● **TASK DESCRIPTION**
Please set down the entries below once more, exactly.

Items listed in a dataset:
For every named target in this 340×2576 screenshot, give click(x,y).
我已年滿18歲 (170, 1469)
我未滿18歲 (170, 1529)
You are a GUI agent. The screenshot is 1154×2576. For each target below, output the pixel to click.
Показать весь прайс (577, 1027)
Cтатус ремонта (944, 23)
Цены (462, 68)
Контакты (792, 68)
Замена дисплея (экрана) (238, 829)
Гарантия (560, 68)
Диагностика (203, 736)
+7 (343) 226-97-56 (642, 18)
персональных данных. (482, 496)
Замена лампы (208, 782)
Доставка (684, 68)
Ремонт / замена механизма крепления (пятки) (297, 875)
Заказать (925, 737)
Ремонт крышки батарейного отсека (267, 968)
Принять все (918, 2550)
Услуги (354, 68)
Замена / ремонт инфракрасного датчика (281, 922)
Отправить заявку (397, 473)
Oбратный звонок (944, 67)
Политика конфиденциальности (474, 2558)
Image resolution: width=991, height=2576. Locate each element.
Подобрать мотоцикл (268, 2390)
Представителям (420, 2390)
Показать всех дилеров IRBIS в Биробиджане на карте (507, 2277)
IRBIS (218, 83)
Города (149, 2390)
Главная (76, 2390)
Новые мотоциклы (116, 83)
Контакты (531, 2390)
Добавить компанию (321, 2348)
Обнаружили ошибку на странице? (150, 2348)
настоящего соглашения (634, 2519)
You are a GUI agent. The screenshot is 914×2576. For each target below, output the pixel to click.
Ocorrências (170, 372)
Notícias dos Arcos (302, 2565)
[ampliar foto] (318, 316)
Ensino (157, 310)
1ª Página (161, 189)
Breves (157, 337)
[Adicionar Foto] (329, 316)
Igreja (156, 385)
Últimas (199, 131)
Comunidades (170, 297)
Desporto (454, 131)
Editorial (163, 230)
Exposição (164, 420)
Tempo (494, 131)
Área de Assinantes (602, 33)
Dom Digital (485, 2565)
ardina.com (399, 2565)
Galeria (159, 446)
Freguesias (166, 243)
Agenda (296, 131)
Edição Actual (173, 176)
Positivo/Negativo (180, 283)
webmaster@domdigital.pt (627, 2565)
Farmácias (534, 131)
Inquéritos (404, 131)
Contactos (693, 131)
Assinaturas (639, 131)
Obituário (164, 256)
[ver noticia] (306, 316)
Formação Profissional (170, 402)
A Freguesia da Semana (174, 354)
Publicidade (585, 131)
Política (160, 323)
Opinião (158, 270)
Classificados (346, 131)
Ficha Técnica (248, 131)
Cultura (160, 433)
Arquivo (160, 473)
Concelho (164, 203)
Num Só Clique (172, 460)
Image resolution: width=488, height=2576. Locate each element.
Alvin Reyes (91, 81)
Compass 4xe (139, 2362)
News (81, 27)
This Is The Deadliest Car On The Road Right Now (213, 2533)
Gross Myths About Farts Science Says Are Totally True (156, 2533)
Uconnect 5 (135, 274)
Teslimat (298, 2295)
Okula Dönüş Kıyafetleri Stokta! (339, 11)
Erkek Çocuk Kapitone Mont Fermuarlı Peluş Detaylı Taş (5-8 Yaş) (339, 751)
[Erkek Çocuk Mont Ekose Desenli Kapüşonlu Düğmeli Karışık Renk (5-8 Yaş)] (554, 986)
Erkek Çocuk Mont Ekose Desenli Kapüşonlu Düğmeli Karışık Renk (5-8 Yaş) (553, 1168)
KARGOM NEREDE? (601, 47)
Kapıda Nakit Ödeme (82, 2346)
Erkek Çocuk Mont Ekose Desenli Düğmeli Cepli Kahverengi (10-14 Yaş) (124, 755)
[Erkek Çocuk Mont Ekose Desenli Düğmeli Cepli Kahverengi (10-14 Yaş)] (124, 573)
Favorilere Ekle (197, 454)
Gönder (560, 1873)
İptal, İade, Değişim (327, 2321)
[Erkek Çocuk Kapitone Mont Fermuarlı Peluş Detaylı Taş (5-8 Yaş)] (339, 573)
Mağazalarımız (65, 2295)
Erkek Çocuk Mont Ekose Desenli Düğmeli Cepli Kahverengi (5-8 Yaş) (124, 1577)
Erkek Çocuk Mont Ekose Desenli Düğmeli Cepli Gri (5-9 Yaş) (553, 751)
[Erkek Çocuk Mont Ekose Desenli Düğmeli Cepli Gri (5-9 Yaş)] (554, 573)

● **RESULT BELOW**
For every named target in this 340×2576 screenshot, give click(x,y).
我已年滿18歲 (170, 1469)
我未滿18歲 (170, 1529)
You are a GUI agent. The screenshot is 1154×2576. For each target below, output the pixel to click.
Показать весь прайс (577, 1027)
Cтатус ремонта (944, 23)
Цены (462, 68)
Контакты (792, 68)
Замена дисплея (экрана) (238, 829)
Гарантия (560, 68)
Диагностика (203, 736)
+7 (343) 226-97-56 (642, 18)
персональных данных. (482, 496)
Замена лампы (208, 782)
Доставка (684, 68)
Ремонт / замена механизма крепления (пятки) (297, 875)
Заказать (925, 737)
Ремонт крышки батарейного отсека (267, 968)
Принять все (918, 2550)
Услуги (354, 68)
Замена / ремонт инфракрасного датчика (281, 922)
Отправить заявку (397, 473)
Oбратный звонок (944, 67)
Политика конфиденциальности (474, 2558)
Image resolution: width=991, height=2576. Locate each element.
Подобрать мотоцикл (268, 2390)
Представителям (420, 2390)
Показать всех дилеров IRBIS в Биробиджане на карте (507, 2277)
IRBIS (218, 83)
Города (149, 2390)
Главная (76, 2390)
Новые мотоциклы (116, 83)
Контакты (531, 2390)
Добавить компанию (321, 2348)
Обнаружили ошибку на странице? (150, 2348)
настоящего соглашения (634, 2519)
You are a GUI agent. The screenshot is 914×2576. For each target below, output the pixel to click.
Ocorrências (170, 372)
Notícias dos Arcos (302, 2565)
[ampliar foto] (318, 316)
Ensino (157, 310)
1ª Página (161, 189)
Breves (157, 337)
[Adicionar Foto] (329, 316)
Igreja (156, 385)
Últimas (199, 131)
Comunidades (170, 297)
Desporto (454, 131)
Editorial (163, 230)
Exposição (164, 420)
Tempo (494, 131)
Área de Assinantes (602, 33)
Dom Digital (485, 2565)
ardina.com (399, 2565)
Galeria (159, 446)
Freguesias (166, 243)
Agenda (296, 131)
Edição Actual (173, 176)
Positivo/Negativo (180, 283)
webmaster@domdigital.pt (627, 2565)
Farmácias (534, 131)
Inquéritos (404, 131)
Contactos (693, 131)
Assinaturas (639, 131)
Obituário (164, 256)
[ver noticia] (306, 316)
Formação Profissional (170, 402)
A Freguesia da Semana (174, 354)
Publicidade (585, 131)
Política (160, 323)
Opinião (158, 270)
Classificados (346, 131)
Ficha Técnica (248, 131)
Cultura (160, 433)
Arquivo (160, 473)
Concelho (164, 203)
Num Só Clique (172, 460)
Image resolution: width=488, height=2576. Locate each element.
Alvin Reyes (91, 81)
Compass 4xe (139, 2362)
News (81, 27)
This Is The Deadliest Car On The Road Right Now (213, 2533)
Gross Myths About Farts Science Says Are Totally True (156, 2533)
Uconnect 5 (135, 274)
Teslimat (298, 2295)
Okula Dönüş Kıyafetleri Stokta! (339, 11)
Erkek Çocuk Kapitone Mont Fermuarlı Peluş Detaylı Taş (5-8 Yaş) (339, 751)
[Erkek Çocuk Mont Ekose Desenli Kapüşonlu Düğmeli Karışık Renk (5-8 Yaş)] (554, 986)
Erkek Çocuk Mont Ekose Desenli Kapüşonlu Düğmeli Karışık Renk (5-8 Yaş) (553, 1168)
KARGOM NEREDE? (601, 47)
Kapıda Nakit Ödeme (82, 2346)
Erkek Çocuk Mont Ekose Desenli Düğmeli Cepli Kahverengi (10-14 Yaş) (124, 755)
[Erkek Çocuk Mont Ekose Desenli Düğmeli Cepli Kahverengi (10-14 Yaş)] (124, 573)
Favorilere Ekle (197, 454)
Gönder (560, 1873)
İptal, İade, Değişim (327, 2321)
[Erkek Çocuk Kapitone Mont Fermuarlı Peluş Detaylı Taş (5-8 Yaş)] (339, 573)
Mağazalarımız (65, 2295)
Erkek Çocuk Mont Ekose Desenli Düğmeli Cepli Kahverengi (5-8 Yaş) (124, 1577)
Erkek Çocuk Mont Ekose Desenli Düğmeli Cepli Gri (5-9 Yaş) (553, 751)
[Erkek Çocuk Mont Ekose Desenli Düğmeli Cepli Gri (5-9 Yaş)] (554, 573)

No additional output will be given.